Residents Flee as Hurricane Bonnie Lashes North CarolinaBy Sue Anne Pressley
The Washington Post
MOREHEAD CITY, N.C.
Hurricane Bonnie marched across the North Carolina coast with destructive fury Wednesday, moving slowly inland with 115-mph winds and lashing rains, downing trees and power lines and threatening residents with a two-day assault.
The long-awaited hurricane hit the shore at Cape Fear and, slowing its forward motion markedly, passed through Wilmington and on toward Jacksonville another 60 miles up the coast. Howling winds also pummeled other coastal communities, including this vacation town of 7,500, as the storm powered its way in a northeasterly arc.
The Wilmington area turned into a disaster zone, although no serious injuries were reported in the first hours. Water pushed up by the winds flooded highways. Uprooted trees lay across roads and fallen electrical lines crackled and sizzled. Rain fell in almost horizontal sheets, and the few people who were out looked as if they were about to blow away, bracing themselves against vehicles as their clothes billowed around them.

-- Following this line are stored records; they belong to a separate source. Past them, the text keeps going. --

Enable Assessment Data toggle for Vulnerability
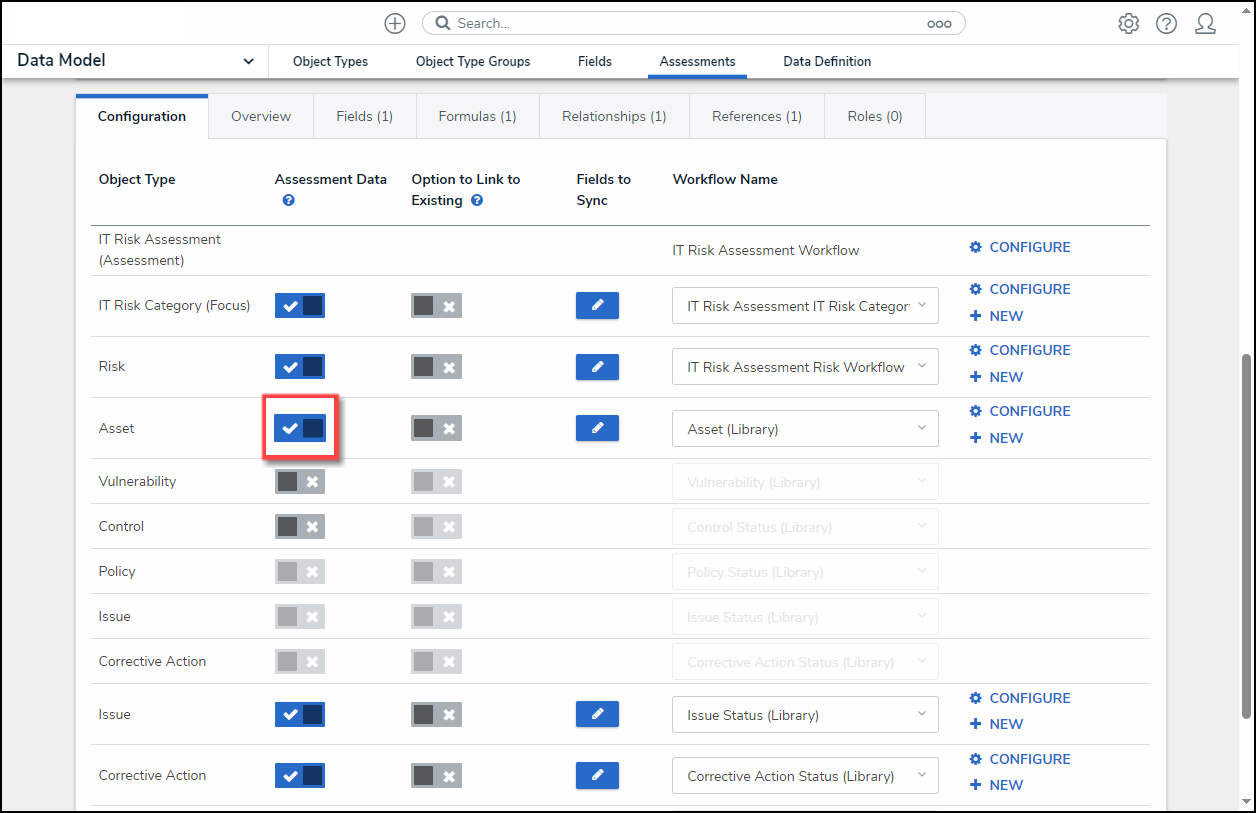This screenshot has width=1256, height=813. point(300,482)
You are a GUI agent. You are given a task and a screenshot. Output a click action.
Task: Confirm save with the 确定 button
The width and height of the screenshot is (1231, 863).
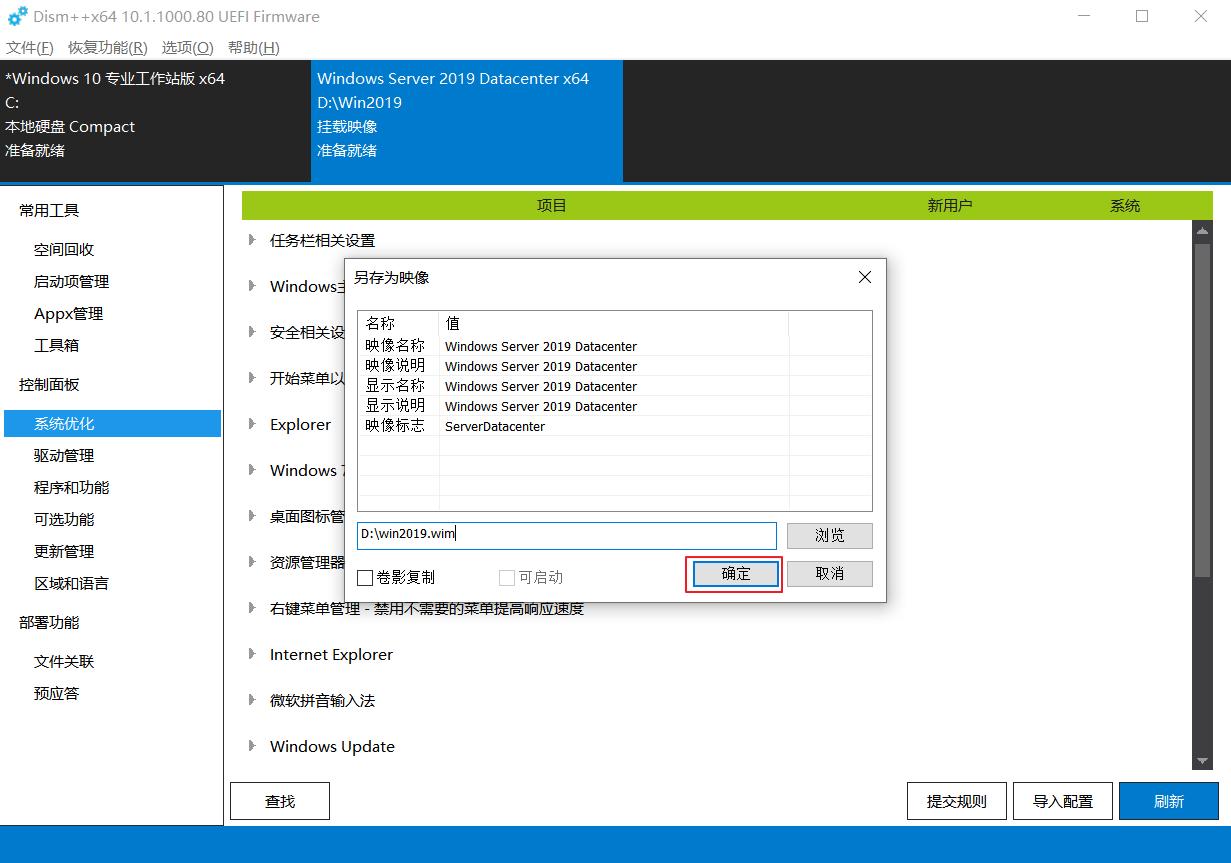tap(734, 573)
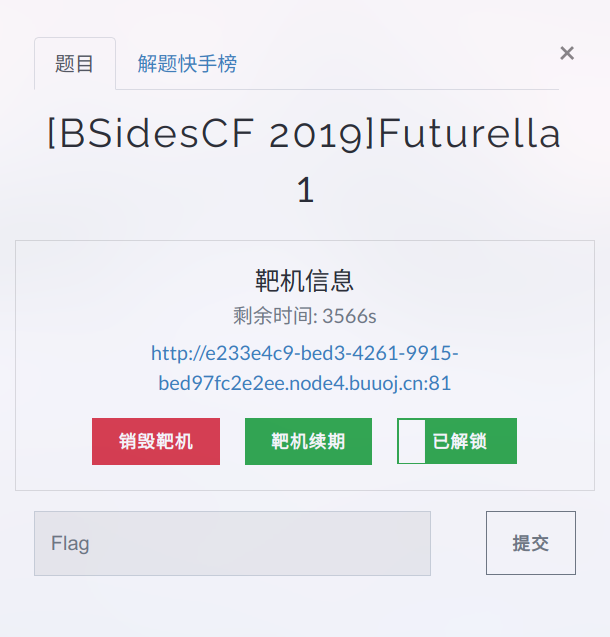Viewport: 610px width, 637px height.
Task: Click the link's first line e233e4c9-bed3-4261-9915-
Action: (x=305, y=353)
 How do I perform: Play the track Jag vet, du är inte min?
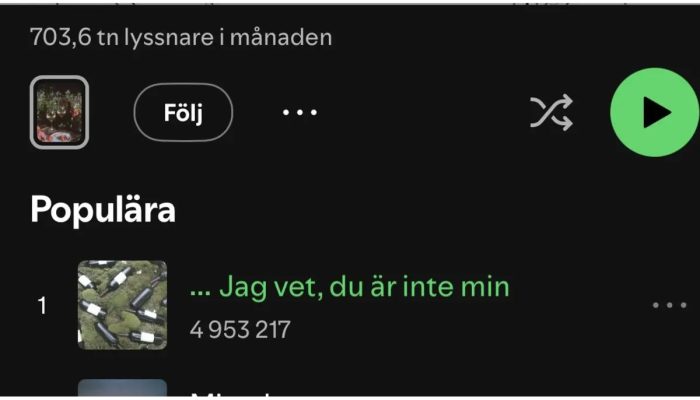point(350,287)
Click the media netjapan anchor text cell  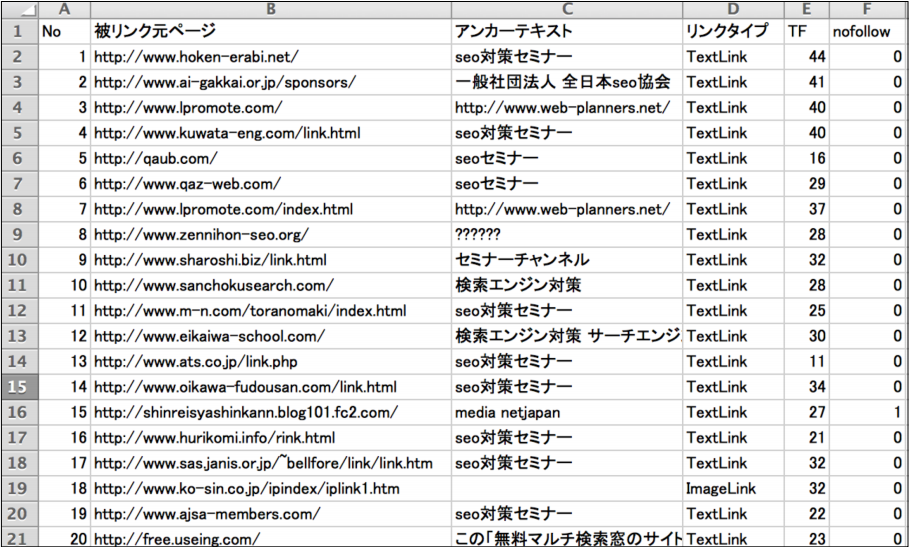pos(567,412)
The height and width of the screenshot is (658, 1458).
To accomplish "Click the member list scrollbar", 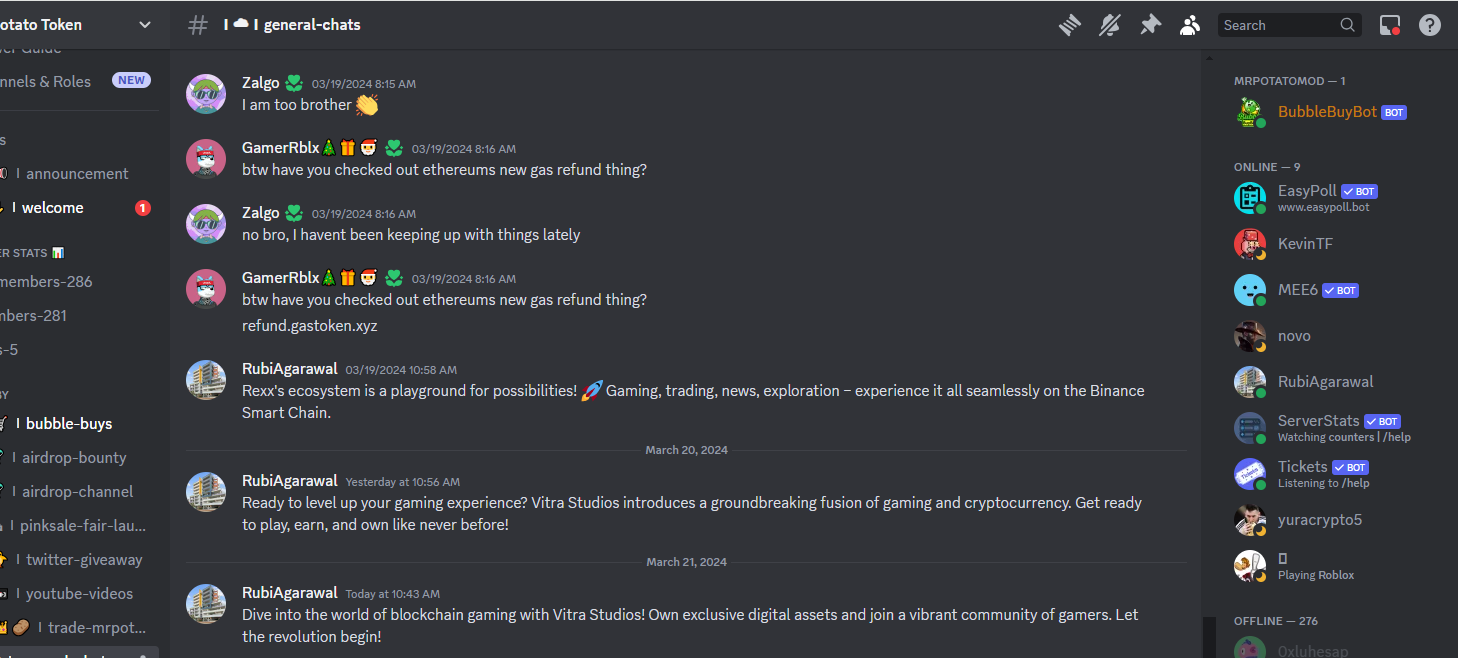I will [1208, 637].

With power out in thousands of homes, authorities imposed nightlong curfews in Wilmington, Morehead City and as far inland as Greenville, where flooding was reported. As the night progressed, gusts of 95 mph were recorded in Jacksonville, several tornadoes were reported to have touched down and the dunes at Topsail Beach, midway between Wilmington and Jacksonville, suffered extensive damage from the wind and pounding surf.
Specialists predicted Bonnie will continue its swath from Cape Fear near the southern end of the state to Cape Hatteras on the Outer Banks, continuing toward the Virginia border, then perhaps barreling out to sea - but only late Thursday. The long hang time raised chances of extensive damage from high tides, flooding and rain, they warned. Rainfall levels of as much as 20 inches were expected up and down the coast, storm surges of 9 to 10 feet threatened water damage, and other twisters spinning off the storm were possible in eastern North Carolina and extreme southeastern Virginia.

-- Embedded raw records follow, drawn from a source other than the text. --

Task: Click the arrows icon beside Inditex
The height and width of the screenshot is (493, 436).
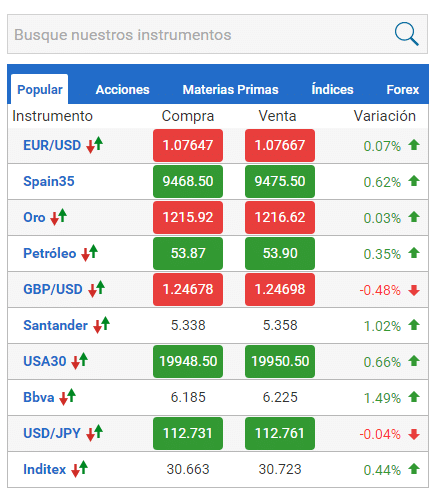Action: pyautogui.click(x=79, y=469)
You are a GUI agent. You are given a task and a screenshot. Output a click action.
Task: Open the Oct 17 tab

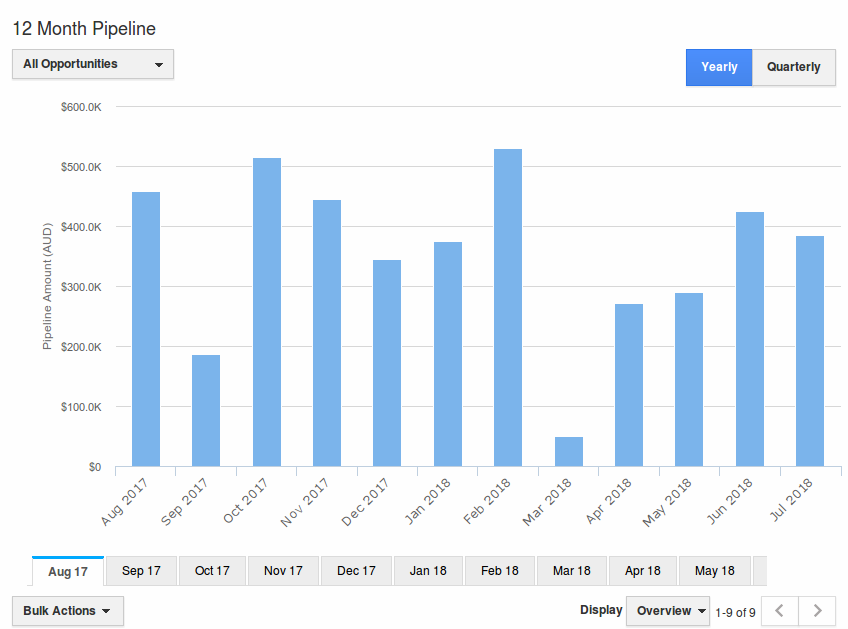point(212,571)
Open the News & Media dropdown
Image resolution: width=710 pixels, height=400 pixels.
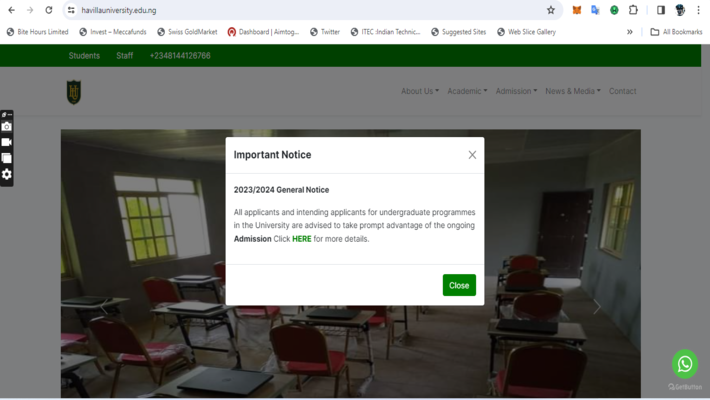(572, 91)
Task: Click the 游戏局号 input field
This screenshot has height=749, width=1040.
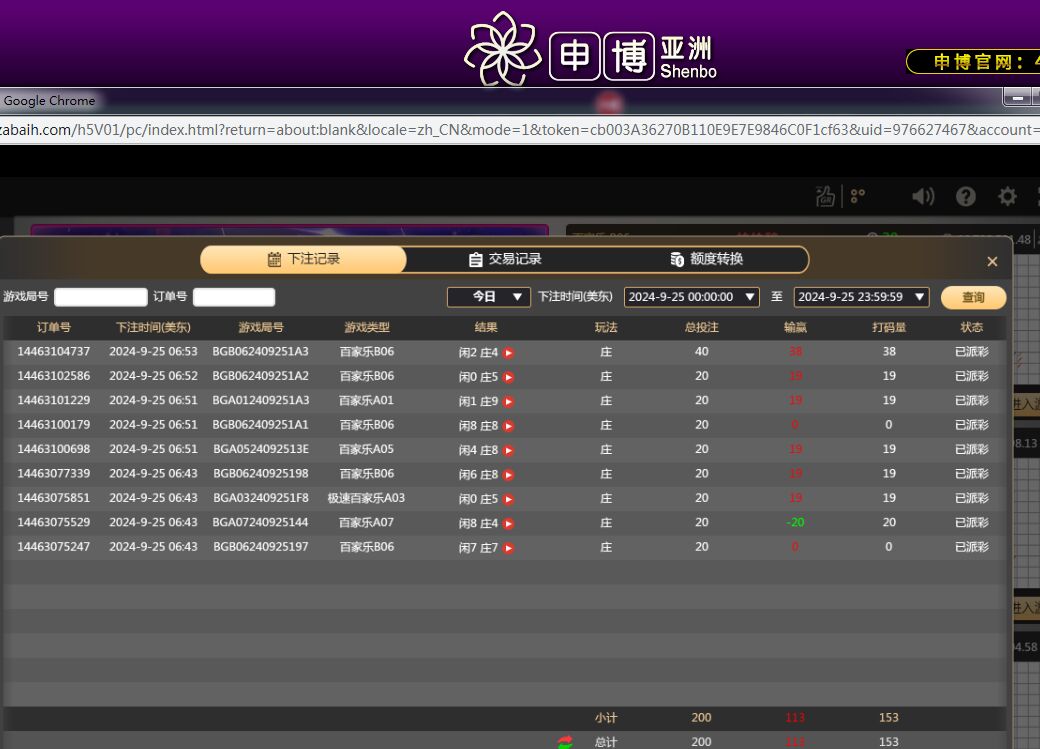Action: coord(100,297)
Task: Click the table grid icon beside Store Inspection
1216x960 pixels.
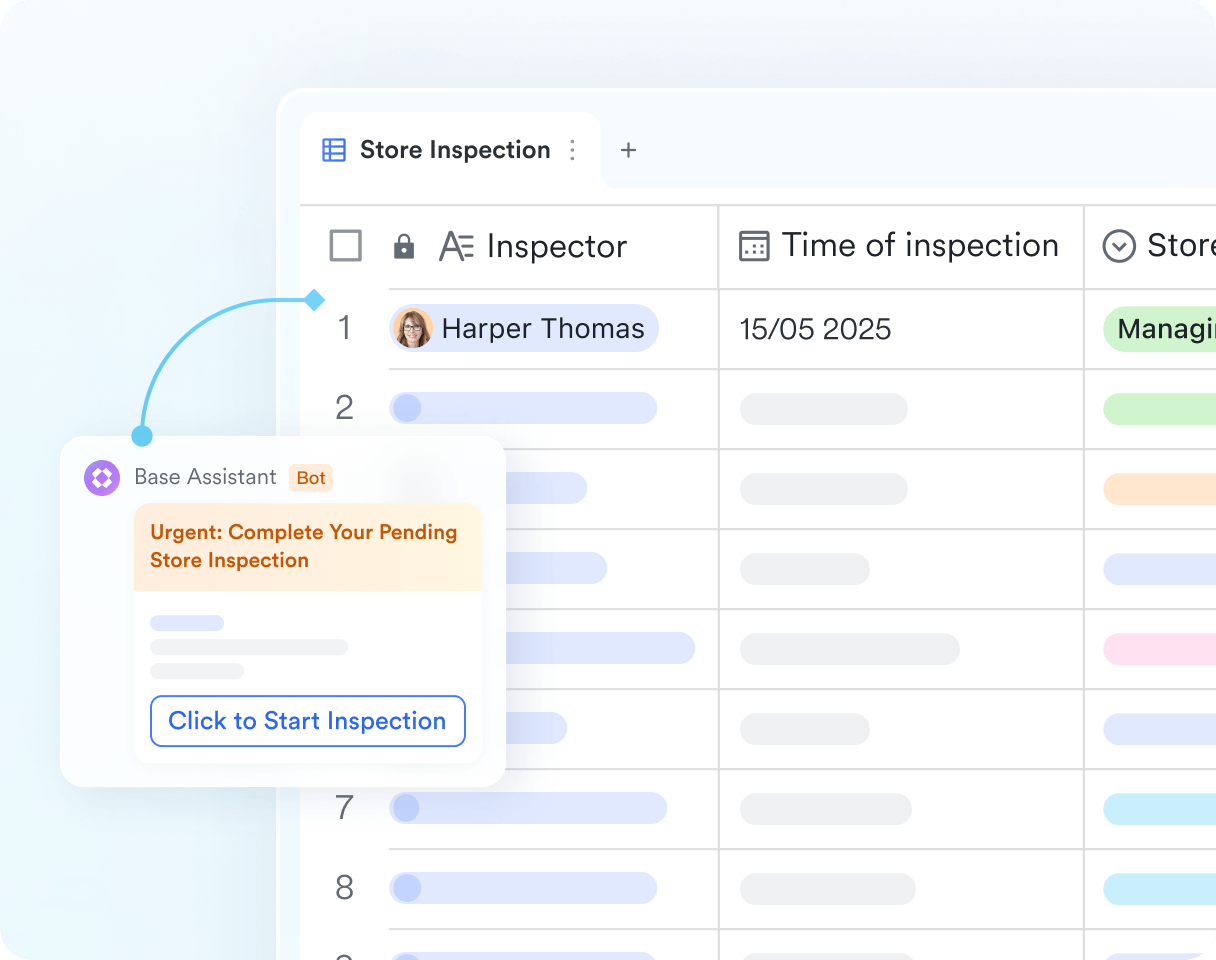Action: (333, 150)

Residents of Virginia's Tidewater region and, to a lesser degree, Maryland's Eastern Shore braced for the rains that moved in front of Bonnie. Officials in southeastern Virginia renewed recommendations that low-lying coastal areas susceptible to flooding be evacuated. As Carolinians did before them, Tidewater homeowners nailed plywood over exposed windows, while grocery stores did a brisk business in batteries and food supplies.
Nearly half a million residents and vacationers from 17 North Carolina coastal counties were evacuated, according to state emergency management officials, leaving low-lying areas practically deserted. Another 200,000 were ordered to leave Tuesday.